Discussion Apple Silicon SoC thread

Eug · Nov 10, 2020

M1
5 nm
Unified memory architecture - LP-DDR4
16 billion transistors

8-core CPU

4 high-performance cores
192 KB instruction cache
128 KB data cache
Shared 12 MB L2 cache

4 high-efficiency cores
128 KB instruction cache
64 KB data cache
Shared 4 MB L2 cache
(Apple claims the 4 high-effiency cores alone perform like a dual-core Intel MacBook Air)
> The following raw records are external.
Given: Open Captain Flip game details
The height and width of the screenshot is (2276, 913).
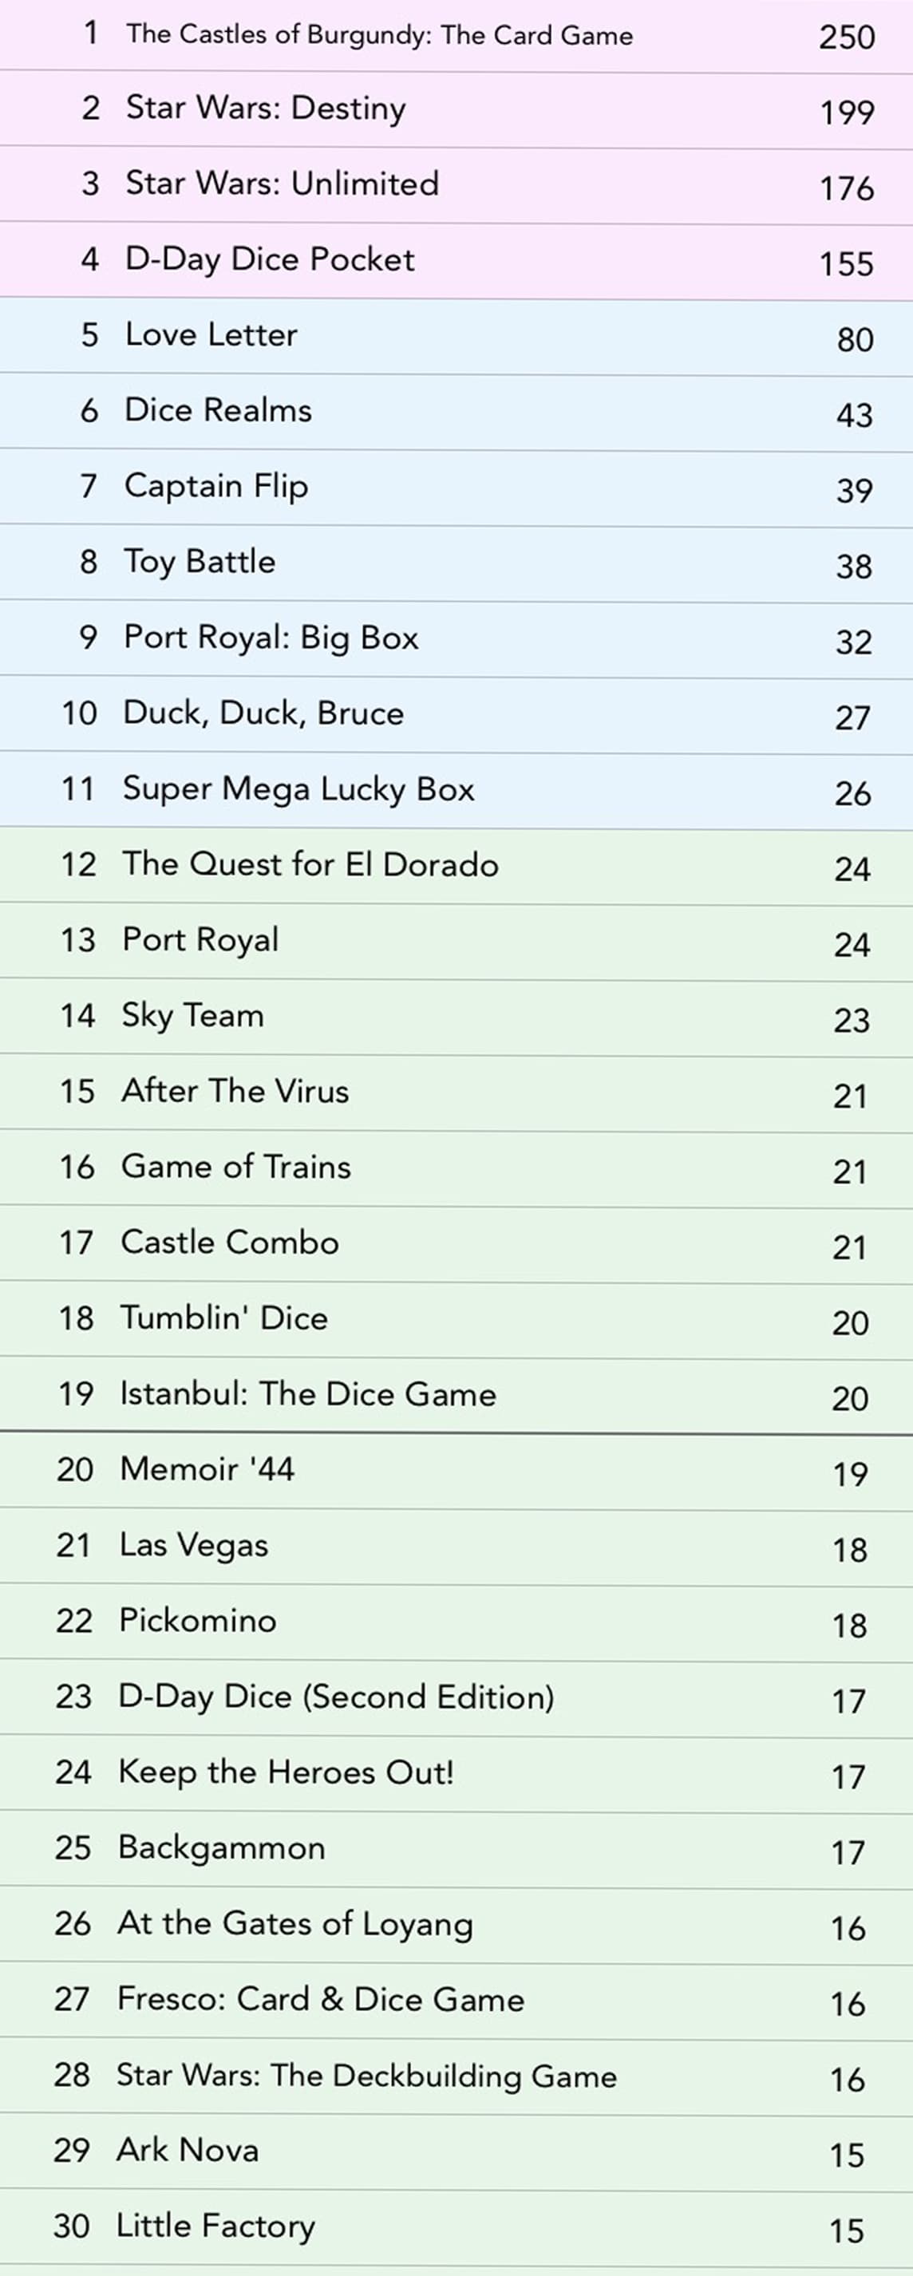Looking at the screenshot, I should click(217, 486).
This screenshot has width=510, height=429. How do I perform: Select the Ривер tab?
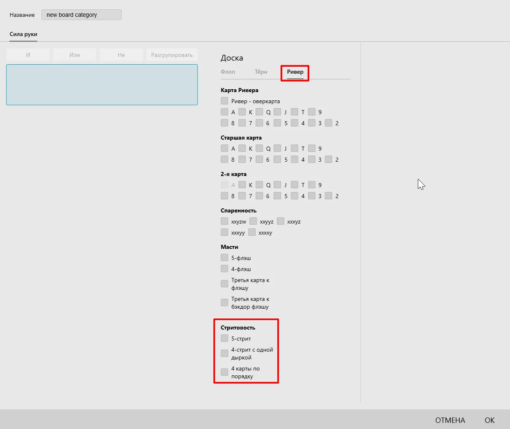(x=295, y=72)
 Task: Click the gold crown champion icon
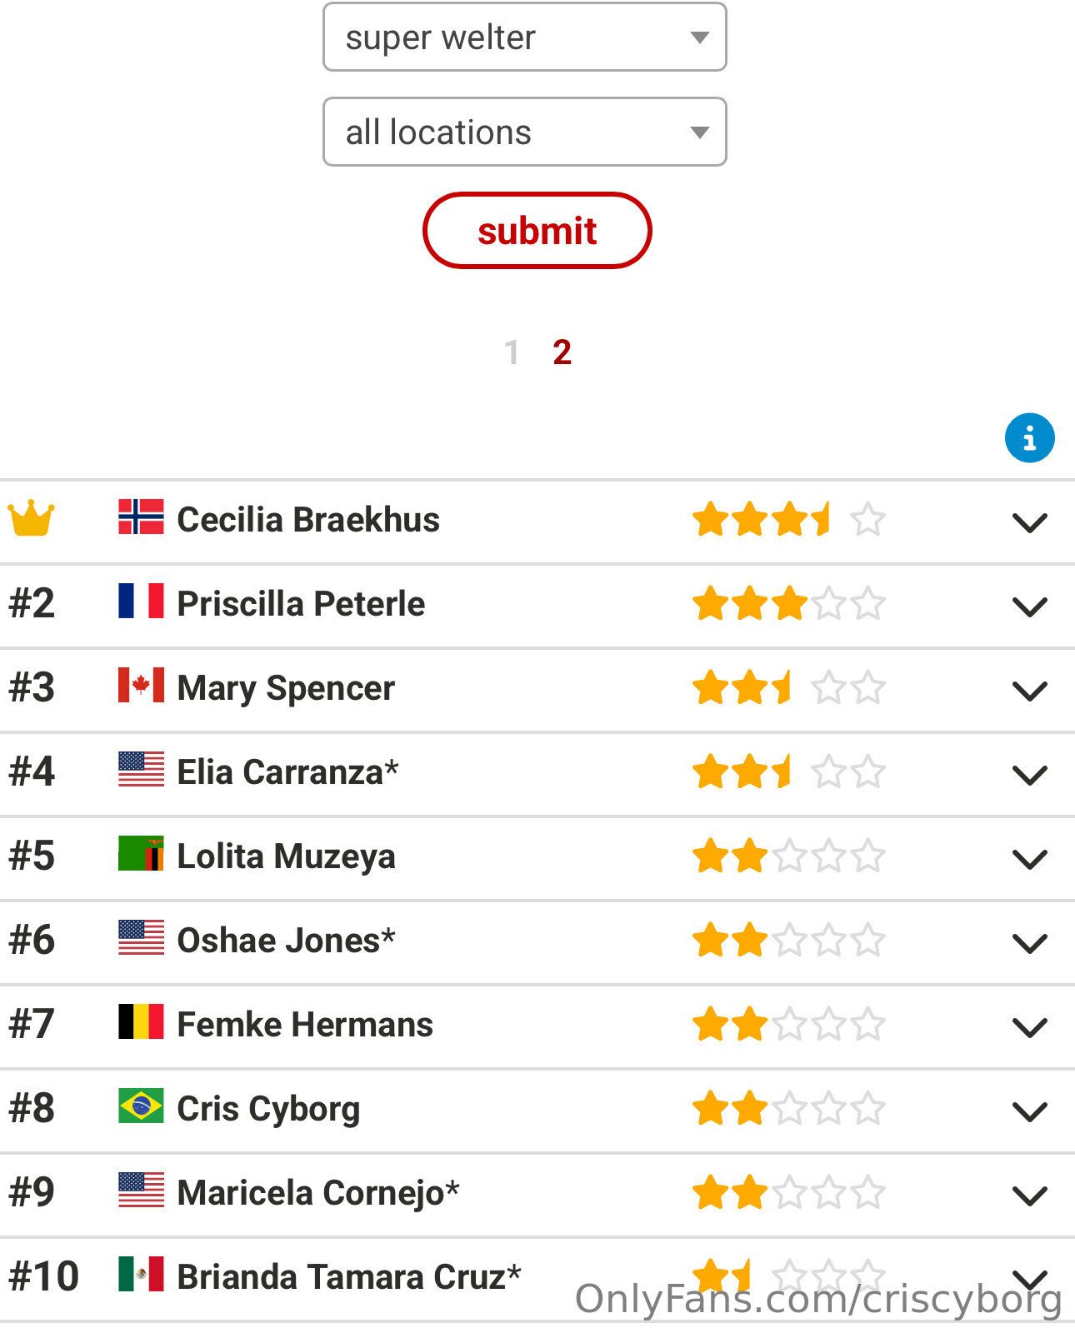pos(32,518)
8-core iGPU (but there is a 7-core variant, likely with one inactive core)
128 execution units
Up to 24576 concurrent threads
2.6 Teraflops
82 Gigatexels/s
41 gigapixels/s

16-core neural engine
Secure Enclave
USB 4

Products:
$999 ($899 edu) 13" MacBook Air (fanless) - 18 hour video playback battery life
$699 Mac mini (with fan)
$1299 ($1199 edu) 13" MacBook Pro (with fan) - 20 hour video playback battery life

Memory options 8 GB and 16 GB. No 32 GB option (unless you go Intel).

It should be noted that the M1 chip in these three Macs is the same (aside from GPU core number). Basically, Apple is taking the same approach which these chips as they do the iPhones and iPads. Just one SKU (excluding the X variants), which is the same across all iDevices (aside from maybe slight clock speed differences occasionally).

EDIT:

M1 Pro 8-core CPU (6+2), 14-core GPU
M1 Pro 10-core CPU (8+2), 14-core GPU
M1 Pro 10-core CPU (8+2), 16-core GPU
M1 Max 10-core CPU (8+2), 24-core GPU
M1 Max 10-core CPU (8+2), 32-core GPU

M1 Pro and M1 Max discussion here:

Page 78 - Discussion - Apple Silicon SoC thread

Page 78 - Seeking answers? Join the AnandTech community: where nearly half-a-million members share solutions and discuss the latest tech.

forums.anandtech.com

M1 Ultra discussion here:

Page 109 - Discussion - Apple Silicon SoC thread

Page 109 - Seeking answers? Join the AnandTech community: where nearly half-a-million members share solutions and discuss the latest tech.

forums.anandtech.com

M2 discussion here:

Page 127 - Discussion - Apple Silicon SoC thread

Page 127 - Seeking answers? Join the AnandTech community: where nearly half-a-million members share solutions and discuss the latest tech.

forums.anandtech.com

Second Generation 5 nm
Unified memory architecture - LPDDR5, up to 24 GB and 100 GB/s
20 billion transistors

8-core CPU

4 high-performance cores
192 KB instruction cache
128 KB data cache
Shared 16 MB L2 cache

4 high-efficiency cores
128 KB instruction cache
64 KB data cache
Shared 4 MB L2 cache

10-core iGPU (but there is an 8-core variant)
3.6 Teraflops

16-core neural engine
Secure Enclave
USB 4

Hardware acceleration for 8K h.264, h.264, ProRes

M3 Family discussion here:

Page 215 - Discussion - Apple Silicon SoC thread

Page 215 - Seeking answers? Join the AnandTech community: where nearly half-a-million members share solutions and discuss the latest tech.

forums.anandtech.com

M4 Family discussion here:

Page 263 - Discussion - Apple Silicon SoC thread

Page 263 - Seeking answers? Join the AnandTech community: where nearly half-a-million members share solutions and discuss the latest tech.

forums.anandtech.com

M5 Family discussion here:

Page 431 - Discussion - Apple Silicon SoC thread

Page 431 - Seeking answers? Join the AnandTech community: where nearly half-a-million members share solutions and discuss the latest tech.

forums.anandtech.com

BorisTheBlade82 · Nov 2, 2021

DrMrLordX said:
It's about what the CPU can do unaided by dedicated hardware, period.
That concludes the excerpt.